Ever since I was 14, I have been fascinated by tattoos. I have often envisioned my adult self as someone who would be almost entirely covered with body art.

Tattoos have also seemed to blow up in the media, and this generation is a lot more covered in ink then ones in the past.

As I scroll through my news feed on almost every form of social media there is either someone on my friends list getting an additional tattoo, or pages supporting tattoos and even piercings.

It is no longer unusual to hear our youth going to get tattoos or making Pinterest boards for ideas of their future ink.

The problem with this is a question every 18-year-old will have to face before they enter the tattoo parlor: Will this tattoo prevent me from getting a job?

As I have entered establishments where tattoos are prohibited, I have noticed many employees will cover up their body art with band aids or gauze.

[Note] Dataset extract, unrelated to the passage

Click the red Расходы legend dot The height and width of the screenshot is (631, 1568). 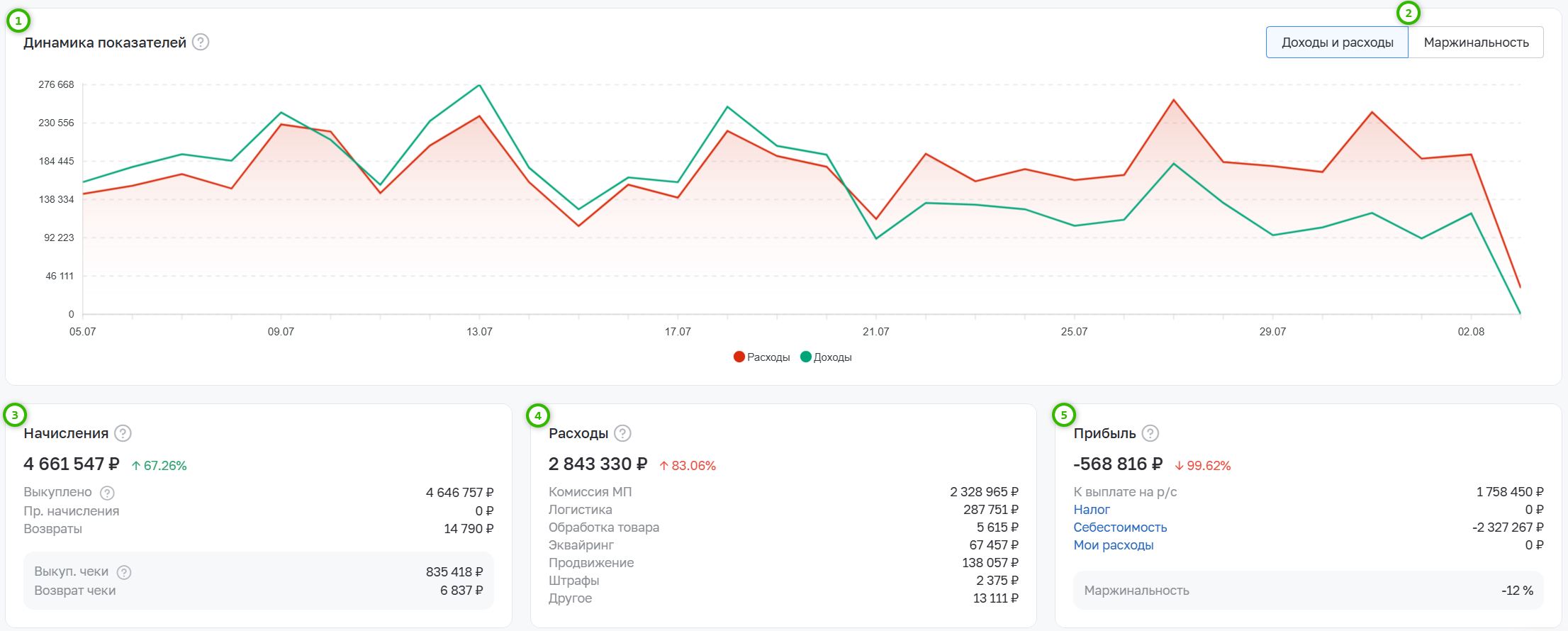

These cover ups draw even more attention to customers, and they would be better off showing their tattoos then appearing as wounded.

Employees also might have to go out of their way to cover up this body art with long sleeves or pants which may be uncomfortable when there are high temperatures.

Depending on the occupation, it is understandable to have certain professional dress codes, however, to ban tattoos in the workplace does not make sense to me.

If an individual meets and/or exceeds the expectations of a position, and the dress code is met then why does this mark a potential employee as incompetent?

I think that telling an individual that they cannot work for you because of how you choose to express yourself makes for an uncomfortable and boring work environment. The decision to hire should be based entirely on qualifications, not the art that may or may not decorate your skin.

Those who say that tattoos are unprofessional may also be categorized as someone who stereotypes and discriminates. The statement implies that all people with tattoos are of lower intelligence, are criminal, or simply are not qualified which is too broad and general of an assumption to make.

However, with tattoos booming in this generation comes widespread acceptance. With TV shows like L.A. Ink, Ink Masters and Tattoo Nightmares the art has become popular among many.

Corporations are starting to change policies in “dress codes.” According to Support Tattoos and Piercings at Work in 2014, 28 major companies and hundreds of small businesses are changing policies regarding piercings and tattoos. Some of these corporations are the Bank of America and Olive Garden.

With corporations changing their policies, people will have better opportunity to express themselves without feeling questioned by corporations.